By Howard Levitt

Original Source: National Post

An employee could be forgiven for thinking that having their compensation cut by more than $300,000 meant they had been constructively terminated.

According to a recent decision by the Ontario Court of Appeal, however, that employee might be very wrong.

Brent Chapman was CEO and president of GPM Investment Management, a real estate management company. As part of his compensation package, he was supposed to receive an annual bonus of 10% of the pre-tax profits.

For nine years, his employment proceeded without incident.

In 2011, however, he was told that GPM was going to exclude profit from a sale of land in calculating his bonus, reducing his remuneration by $329,687.

Chapman walked away from GPM, alleging that the denial of this bonus amount meant he had been terminated. GPM, as any employer would, argued that he had resigned.

Six years and considerable litigation later, GPM emerged victorious when the Court of Appeal held that Chapman had not been constructively terminated. (If an employer materially changes a fundamental term of the job, such as cutting the salary or drastically reducing work hours, the employee can assume that the employer does not intend to be bound by the contract, walk out the door and sue for wrongful dismissal.)

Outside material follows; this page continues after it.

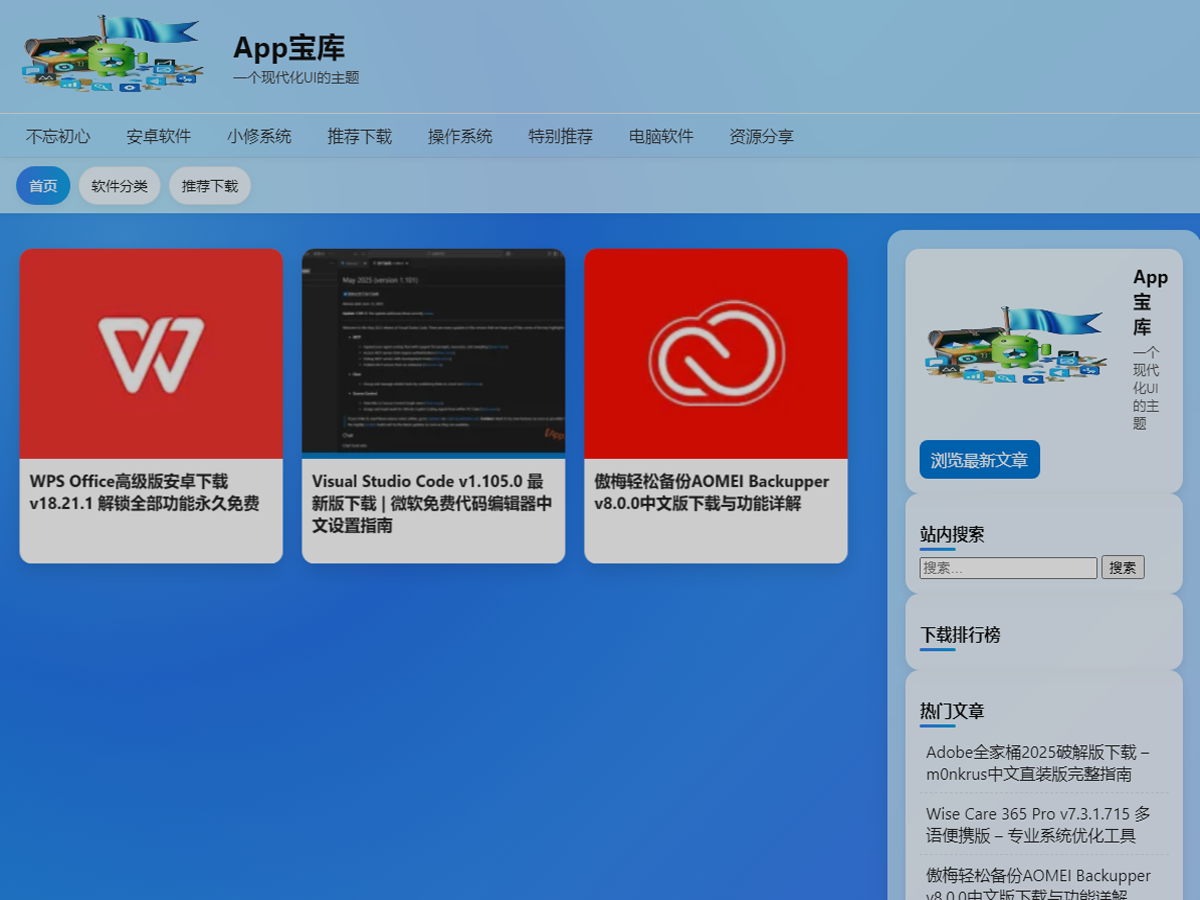
Task: Click the App宝库 treasure chest logo in header
Action: click(x=113, y=55)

Chapman claimed constructive dismissal, saying that the denial of the expected $329,687 bonus was such a breach. Though the court decided the denial was a breach of his contract, it wasn’t a breach of an “essential term.”

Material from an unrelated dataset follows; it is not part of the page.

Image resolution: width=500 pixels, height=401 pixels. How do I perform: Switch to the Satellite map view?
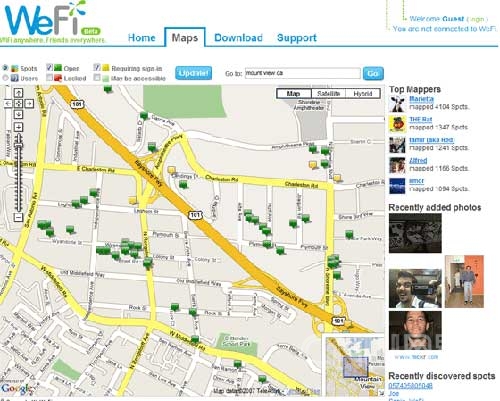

Considering Chapman’s base salary was $240,000, it would seem puzzling to anyone that the loss of over $300,000 in compensation — i.e. over 100% of his base salary — wasn’t an essential term.

However, there are a couple of important other factors to consider:

• The bonus was discretionary, making it GPM’s choice to award it or not;
• Chapman agreed his duties did not change, his base salary had not changed and that he expected to be paid bonuses in future;
•  That particular sale of lands was an unusual situation for GPM, and
•  Chapman had other options, such as arbitration, or determining whether GPM would pay something of a bonus regardless, rather than leaving his job and suing.

So what does this mean for the rest of us?

Employees should seek legal advice whenever there is a substantial change in their employment situation. Constructive dismissal can be complicated, so a lawyer should assess the case. Further, a loss of a bonus, particularly a discretionary bonus, isn’t the same as a cut to other sources of employment compensation, and employees should be aware that the rightness of making such a cut depends on the context and contract.

Employers should always make it clear that bonus payments are at their discretion and ensure there is evidence that employees have been informed of any policies at the heart of them. This is particularly true for complicated incentive-based bonus plans that are linked to company productivity. And when modifying employee compensation, employers should consult legal counsel in order to make sure the change is implemented properly and doesn’t put the employer at risk of a large severance liability.